Thu Jul 15 07:48:48 UTC 2004
kevin <kwood at free.fr>

>Content-Type=message/rfc822
>Content-Description=embedded message
>Date: Wed, 30 Jun 2004 14:04:52 +0100 (BST)
From: Lance Davis <lance at uklinux.net>
>To: kevin <kwood at free.fr>
>Cc: centos at caosity.org
>Subject: Re: [Centos] Diff files to be made publicly available.

>On Wed, 30 Jun 2004, kevin wrote:

>> If the diff files were made available with each update,
>> the community would understand more,
>> less questions and confusion would occur.
>> More scrutiny would result in a better product for us all.

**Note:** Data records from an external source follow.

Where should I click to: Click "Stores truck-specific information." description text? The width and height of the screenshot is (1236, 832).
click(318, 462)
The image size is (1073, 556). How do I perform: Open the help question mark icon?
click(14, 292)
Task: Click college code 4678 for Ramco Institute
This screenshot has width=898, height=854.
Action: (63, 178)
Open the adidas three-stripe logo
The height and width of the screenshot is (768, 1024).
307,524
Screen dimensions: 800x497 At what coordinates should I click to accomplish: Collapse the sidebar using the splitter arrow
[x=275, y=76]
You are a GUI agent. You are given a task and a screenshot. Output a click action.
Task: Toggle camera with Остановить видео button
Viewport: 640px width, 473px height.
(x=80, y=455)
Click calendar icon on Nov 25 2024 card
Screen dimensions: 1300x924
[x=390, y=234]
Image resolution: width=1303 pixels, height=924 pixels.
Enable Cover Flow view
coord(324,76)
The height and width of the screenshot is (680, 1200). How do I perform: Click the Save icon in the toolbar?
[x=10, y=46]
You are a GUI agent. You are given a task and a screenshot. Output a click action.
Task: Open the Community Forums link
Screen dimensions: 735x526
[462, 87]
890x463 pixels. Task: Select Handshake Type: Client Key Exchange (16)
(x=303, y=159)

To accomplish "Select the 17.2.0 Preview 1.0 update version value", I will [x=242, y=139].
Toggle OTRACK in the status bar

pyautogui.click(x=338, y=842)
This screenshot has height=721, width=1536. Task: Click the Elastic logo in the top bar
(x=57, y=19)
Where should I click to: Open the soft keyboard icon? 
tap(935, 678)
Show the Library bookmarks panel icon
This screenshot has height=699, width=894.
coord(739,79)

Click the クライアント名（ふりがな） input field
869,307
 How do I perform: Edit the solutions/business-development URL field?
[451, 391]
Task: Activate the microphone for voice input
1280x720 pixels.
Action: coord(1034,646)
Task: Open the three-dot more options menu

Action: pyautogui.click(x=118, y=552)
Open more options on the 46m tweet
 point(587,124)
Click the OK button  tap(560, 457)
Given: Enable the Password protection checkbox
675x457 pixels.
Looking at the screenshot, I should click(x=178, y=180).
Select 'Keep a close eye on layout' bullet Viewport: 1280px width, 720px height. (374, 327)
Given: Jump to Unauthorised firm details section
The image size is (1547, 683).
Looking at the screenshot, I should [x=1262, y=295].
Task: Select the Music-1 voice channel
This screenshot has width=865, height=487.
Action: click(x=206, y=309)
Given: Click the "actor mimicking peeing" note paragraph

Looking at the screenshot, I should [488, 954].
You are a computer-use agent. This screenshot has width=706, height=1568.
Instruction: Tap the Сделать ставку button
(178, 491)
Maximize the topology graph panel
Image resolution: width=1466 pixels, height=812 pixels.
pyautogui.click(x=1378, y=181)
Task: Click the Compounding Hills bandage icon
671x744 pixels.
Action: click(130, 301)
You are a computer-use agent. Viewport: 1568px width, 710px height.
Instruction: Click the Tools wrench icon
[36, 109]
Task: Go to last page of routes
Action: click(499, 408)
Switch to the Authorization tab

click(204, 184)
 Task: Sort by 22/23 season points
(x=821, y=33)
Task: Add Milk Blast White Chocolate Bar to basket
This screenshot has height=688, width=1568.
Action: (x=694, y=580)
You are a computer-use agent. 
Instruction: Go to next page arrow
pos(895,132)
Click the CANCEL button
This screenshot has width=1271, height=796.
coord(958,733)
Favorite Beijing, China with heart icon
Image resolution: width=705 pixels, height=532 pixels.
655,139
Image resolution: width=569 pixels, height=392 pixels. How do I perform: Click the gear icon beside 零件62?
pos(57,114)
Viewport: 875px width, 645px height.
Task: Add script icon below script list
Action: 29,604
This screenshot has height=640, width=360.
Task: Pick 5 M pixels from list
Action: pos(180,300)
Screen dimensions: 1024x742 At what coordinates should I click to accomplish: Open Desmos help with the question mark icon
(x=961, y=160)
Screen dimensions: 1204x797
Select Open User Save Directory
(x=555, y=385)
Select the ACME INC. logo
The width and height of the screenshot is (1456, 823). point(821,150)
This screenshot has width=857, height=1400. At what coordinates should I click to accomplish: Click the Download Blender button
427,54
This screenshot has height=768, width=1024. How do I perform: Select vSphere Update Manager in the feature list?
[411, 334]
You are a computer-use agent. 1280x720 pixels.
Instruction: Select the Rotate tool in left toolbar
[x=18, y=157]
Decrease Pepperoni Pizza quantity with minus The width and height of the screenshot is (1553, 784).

>This really is a strange post.

When one can not see from another persons perspective,
things often looks strange.


>The patch files are all contained separately within the source rpms.

>The exceptions are redhat-artwork and anaconda-images where the graphic
>files are contained with the source rpm, and anaconda itself where there
>are wholesale changes.

>I dont know what 'questions and confusion' you are referring to.

>> RHEL takes open source software and closes it.
>> CentOS takes this closed software and reopens it.
>> By making the changes open to public inspection,
>> CentOS would become 100% open source.

>But they already are and it already is.

I interpret this comment to mean CentOS 3.1 is 100% open source.

Red Hat are very clear in RHEL 3ES about what they claim to be
"Copyright" with "All rights reserved".

However, can someone please explain the following line
from redhat-logos.spec in CentOS 3.1 SRPMS:

License: GPL - CentOS logos Copyright 2003 and Trademark Definitive Software 
Ltd

I presume the following equation is true:

Lance === Definitive Software Ltd

I hope very much to be wrong.
I hope CentOS is 100% GPL, open source software,
free for all men (and women) to copy and distribute at a small cost
(even if their enemies can do the same four times cheaper).

So please feel free to regard this posting as strange,
tell me I've found a typo, or tell the world that parts of
CentOS 3.1  have Copyright restrictions and
is NOT therefore 100% GPL, open source software.
Not just yet anyway......



Kevin Wood
In a world where GPL sometimes stands for (Greedy People Lying)




>Lance

>--
>uselinux.co.uk - The ISP of choice for the discerning Linux user.